YOUR OBJECTIVE: Could you please retype all of the data below exactly?

Collected data:
┏━━

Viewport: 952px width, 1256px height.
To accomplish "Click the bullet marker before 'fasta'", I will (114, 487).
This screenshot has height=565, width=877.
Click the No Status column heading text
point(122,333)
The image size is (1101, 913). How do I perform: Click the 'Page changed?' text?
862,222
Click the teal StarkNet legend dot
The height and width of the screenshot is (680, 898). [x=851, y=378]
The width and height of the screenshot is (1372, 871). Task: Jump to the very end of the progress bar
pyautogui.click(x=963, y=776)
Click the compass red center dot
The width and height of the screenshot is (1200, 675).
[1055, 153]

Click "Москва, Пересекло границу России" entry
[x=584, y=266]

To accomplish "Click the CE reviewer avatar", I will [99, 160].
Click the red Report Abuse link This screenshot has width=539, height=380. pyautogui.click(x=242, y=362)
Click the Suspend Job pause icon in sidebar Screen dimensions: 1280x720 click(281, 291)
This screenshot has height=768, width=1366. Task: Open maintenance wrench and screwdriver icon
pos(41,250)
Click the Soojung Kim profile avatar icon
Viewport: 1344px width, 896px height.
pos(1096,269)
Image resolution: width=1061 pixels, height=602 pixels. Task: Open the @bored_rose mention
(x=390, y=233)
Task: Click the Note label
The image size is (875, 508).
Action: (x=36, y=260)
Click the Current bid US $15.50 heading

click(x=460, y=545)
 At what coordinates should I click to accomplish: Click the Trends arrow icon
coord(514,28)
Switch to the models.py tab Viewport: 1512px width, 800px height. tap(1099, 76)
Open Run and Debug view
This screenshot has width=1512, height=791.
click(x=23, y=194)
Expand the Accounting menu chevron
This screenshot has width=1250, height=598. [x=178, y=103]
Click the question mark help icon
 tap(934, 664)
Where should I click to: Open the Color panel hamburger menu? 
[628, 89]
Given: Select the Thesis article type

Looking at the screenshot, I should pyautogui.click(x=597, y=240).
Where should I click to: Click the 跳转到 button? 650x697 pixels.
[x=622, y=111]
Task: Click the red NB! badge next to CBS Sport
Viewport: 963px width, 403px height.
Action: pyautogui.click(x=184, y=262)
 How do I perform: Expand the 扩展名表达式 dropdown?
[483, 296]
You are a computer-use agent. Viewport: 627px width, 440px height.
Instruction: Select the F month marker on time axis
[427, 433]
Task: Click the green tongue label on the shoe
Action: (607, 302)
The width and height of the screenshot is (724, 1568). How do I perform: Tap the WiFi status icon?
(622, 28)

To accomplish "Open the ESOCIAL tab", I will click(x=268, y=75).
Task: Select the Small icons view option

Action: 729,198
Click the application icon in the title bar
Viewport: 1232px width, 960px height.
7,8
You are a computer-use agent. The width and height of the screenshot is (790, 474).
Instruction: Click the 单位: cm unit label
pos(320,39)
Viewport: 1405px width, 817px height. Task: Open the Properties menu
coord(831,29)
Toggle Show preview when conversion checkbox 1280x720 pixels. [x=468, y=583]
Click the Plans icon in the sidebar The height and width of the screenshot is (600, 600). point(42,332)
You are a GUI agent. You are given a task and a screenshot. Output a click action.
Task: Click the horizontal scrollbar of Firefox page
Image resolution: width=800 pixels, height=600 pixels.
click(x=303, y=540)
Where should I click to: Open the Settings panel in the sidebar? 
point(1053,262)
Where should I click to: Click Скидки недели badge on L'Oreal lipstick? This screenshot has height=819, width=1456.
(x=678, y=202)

┗━━

SOLUTION TO THIS PROBLEM:
Viewport: 952px width, 1256px height.
To accomplish "Click the bullet marker before 'fasta'", I will (114, 487).
This screenshot has height=565, width=877.
Click the No Status column heading text
point(122,333)
The image size is (1101, 913). How do I perform: Click the 'Page changed?' text?
862,222
Click the teal StarkNet legend dot
The height and width of the screenshot is (680, 898). [x=851, y=378]
The width and height of the screenshot is (1372, 871). Task: Jump to the very end of the progress bar
pyautogui.click(x=963, y=776)
Click the compass red center dot
The width and height of the screenshot is (1200, 675).
[1055, 153]

Click "Москва, Пересекло границу России" entry
[x=584, y=266]

To accomplish "Click the CE reviewer avatar", I will [99, 160].
Click the red Report Abuse link This screenshot has width=539, height=380. pyautogui.click(x=242, y=362)
Click the Suspend Job pause icon in sidebar Screen dimensions: 1280x720 click(281, 291)
This screenshot has height=768, width=1366. Task: Open maintenance wrench and screwdriver icon
pos(41,250)
Click the Soojung Kim profile avatar icon
Viewport: 1344px width, 896px height.
pos(1096,269)
Image resolution: width=1061 pixels, height=602 pixels. Task: Open the @bored_rose mention
(x=390, y=233)
Task: Click the Note label
The image size is (875, 508).
Action: (x=36, y=260)
Click the Current bid US $15.50 heading

click(x=460, y=545)
 At what coordinates should I click to accomplish: Click the Trends arrow icon
coord(514,28)
Switch to the models.py tab Viewport: 1512px width, 800px height. tap(1099, 76)
Open Run and Debug view
This screenshot has width=1512, height=791.
click(x=23, y=194)
Expand the Accounting menu chevron
This screenshot has width=1250, height=598. [x=178, y=103]
Click the question mark help icon
 tap(934, 664)
Where should I click to: Open the Color panel hamburger menu? 
[628, 89]
Given: Select the Thesis article type

Looking at the screenshot, I should pyautogui.click(x=597, y=240).
Where should I click to: Click the 跳转到 button? 650x697 pixels.
[x=622, y=111]
Task: Click the red NB! badge next to CBS Sport
Viewport: 963px width, 403px height.
Action: pyautogui.click(x=184, y=262)
 How do I perform: Expand the 扩展名表达式 dropdown?
[483, 296]
You are a computer-use agent. Viewport: 627px width, 440px height.
Instruction: Select the F month marker on time axis
[427, 433]
Task: Click the green tongue label on the shoe
Action: (607, 302)
The width and height of the screenshot is (724, 1568). How do I perform: Tap the WiFi status icon?
(622, 28)

To accomplish "Open the ESOCIAL tab", I will click(x=268, y=75).
Task: Select the Small icons view option

Action: 729,198
Click the application icon in the title bar
Viewport: 1232px width, 960px height.
7,8
You are a computer-use agent. The width and height of the screenshot is (790, 474).
Instruction: Click the 单位: cm unit label
pos(320,39)
Viewport: 1405px width, 817px height. Task: Open the Properties menu
coord(831,29)
Toggle Show preview when conversion checkbox 1280x720 pixels. [x=468, y=583]
Click the Plans icon in the sidebar The height and width of the screenshot is (600, 600). point(42,332)
You are a GUI agent. You are given a task and a screenshot. Output a click action.
Task: Click the horizontal scrollbar of Firefox page
Image resolution: width=800 pixels, height=600 pixels.
click(x=303, y=540)
Where should I click to: Open the Settings panel in the sidebar? 
point(1053,262)
Where should I click to: Click Скидки недели badge on L'Oreal lipstick? This screenshot has height=819, width=1456.
(x=678, y=202)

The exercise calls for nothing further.